** begin DOCUMENT EXTRACT **
In my opinion Forex Capital Markets (FXCM) offers the most comprehensive services, and best trading experience for the active forex trader.




Next Lesson - Full Forex Trading Course

In our last lesson we looked at the structure of the forex market and how the market has traditionally been a very country club type environment where the size and sophistication of the market participant determined the price they received. In today's lesson we are going to continue this discussion with a look at how the internet and the invention of online trading platforms has begun to level the playing field, giving the individual trader much greater access to reasonable pricing.

Before the internet, very few individuals traded foreign exchange as they could not get access to a level of pricing that would allow them a reasonable chance to profit after transaction costs. Shortly after the internet became mainstream however several firms built online trading platforms which gave the individual trader a much higher level access to the market. The internet introduced two main features into the equation which were not present before:

1. Streaming Quotes: The Internet allowed these firms to stream quotes directly to traders and then have them execute on those quotes from their computer instead of having to deal over the phone. This automated trade processing, and therefore made it easier for firms to offer the ability to trade fx to the individuals and still be profitable.
** end DOCUMENT EXTRACT **
** begin ENTRIES SUPPLIED **
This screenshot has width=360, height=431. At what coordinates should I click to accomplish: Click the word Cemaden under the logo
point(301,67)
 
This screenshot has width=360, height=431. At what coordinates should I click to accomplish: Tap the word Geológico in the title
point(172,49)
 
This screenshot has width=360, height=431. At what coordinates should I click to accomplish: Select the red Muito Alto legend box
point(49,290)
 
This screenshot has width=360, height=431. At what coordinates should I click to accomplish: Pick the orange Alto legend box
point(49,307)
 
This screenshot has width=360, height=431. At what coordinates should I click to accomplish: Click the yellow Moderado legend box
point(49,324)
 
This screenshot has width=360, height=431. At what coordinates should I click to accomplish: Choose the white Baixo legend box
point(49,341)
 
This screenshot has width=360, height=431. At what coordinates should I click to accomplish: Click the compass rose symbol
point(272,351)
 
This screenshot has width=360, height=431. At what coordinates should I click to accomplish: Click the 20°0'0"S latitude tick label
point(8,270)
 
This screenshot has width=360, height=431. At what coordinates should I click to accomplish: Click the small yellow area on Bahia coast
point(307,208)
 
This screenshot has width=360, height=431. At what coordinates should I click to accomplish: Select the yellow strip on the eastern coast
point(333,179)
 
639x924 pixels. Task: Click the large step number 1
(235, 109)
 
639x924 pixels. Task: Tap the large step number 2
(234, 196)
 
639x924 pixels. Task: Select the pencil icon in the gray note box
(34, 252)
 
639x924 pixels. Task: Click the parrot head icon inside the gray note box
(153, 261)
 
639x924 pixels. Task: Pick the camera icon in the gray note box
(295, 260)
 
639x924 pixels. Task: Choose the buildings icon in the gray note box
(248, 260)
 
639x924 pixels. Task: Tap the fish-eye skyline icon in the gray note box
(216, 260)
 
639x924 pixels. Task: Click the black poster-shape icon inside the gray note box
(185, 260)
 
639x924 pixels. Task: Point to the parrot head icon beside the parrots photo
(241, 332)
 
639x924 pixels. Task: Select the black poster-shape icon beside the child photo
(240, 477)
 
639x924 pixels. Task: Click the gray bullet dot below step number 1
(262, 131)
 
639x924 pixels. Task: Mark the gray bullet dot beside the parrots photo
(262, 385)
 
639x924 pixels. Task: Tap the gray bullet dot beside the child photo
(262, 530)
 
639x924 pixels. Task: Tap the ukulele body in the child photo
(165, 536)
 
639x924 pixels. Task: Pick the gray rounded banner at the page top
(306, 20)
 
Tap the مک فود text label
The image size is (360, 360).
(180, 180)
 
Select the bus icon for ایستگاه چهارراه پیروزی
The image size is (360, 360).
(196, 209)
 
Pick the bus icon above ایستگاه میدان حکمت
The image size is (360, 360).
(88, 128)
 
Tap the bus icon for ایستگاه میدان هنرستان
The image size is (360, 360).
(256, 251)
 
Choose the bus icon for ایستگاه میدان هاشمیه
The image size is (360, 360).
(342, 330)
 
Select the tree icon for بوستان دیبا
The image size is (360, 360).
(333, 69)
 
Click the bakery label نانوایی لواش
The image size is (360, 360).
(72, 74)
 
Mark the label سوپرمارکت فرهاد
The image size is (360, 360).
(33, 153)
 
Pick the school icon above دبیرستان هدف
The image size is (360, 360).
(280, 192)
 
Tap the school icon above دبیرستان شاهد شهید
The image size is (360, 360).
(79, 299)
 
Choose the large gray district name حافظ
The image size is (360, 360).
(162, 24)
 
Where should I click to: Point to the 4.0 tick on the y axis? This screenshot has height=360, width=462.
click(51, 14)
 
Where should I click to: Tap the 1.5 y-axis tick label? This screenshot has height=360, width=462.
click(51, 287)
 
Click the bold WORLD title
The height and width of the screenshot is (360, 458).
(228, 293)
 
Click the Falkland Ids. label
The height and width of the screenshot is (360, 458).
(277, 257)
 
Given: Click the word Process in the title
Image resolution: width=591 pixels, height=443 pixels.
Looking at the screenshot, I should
** end ENTRIES SUPPLIED **
▶ **WHAT YOU SHOULD DO**:
Translate this sentence from the forex lesson into Spanish: "Before the internet, very few individuals traded foreign exchange as they could not get access to a level of pricing that would allow them a reasonable chance to profit after transaction costs."

▶ **RESPONSE**:
Antes de internet, muy pocas personas operaban con divisas, ya que no podían acceder a un nivel de precios que les diera una oportunidad razonable de obtener ganancias después de los costos de transacción.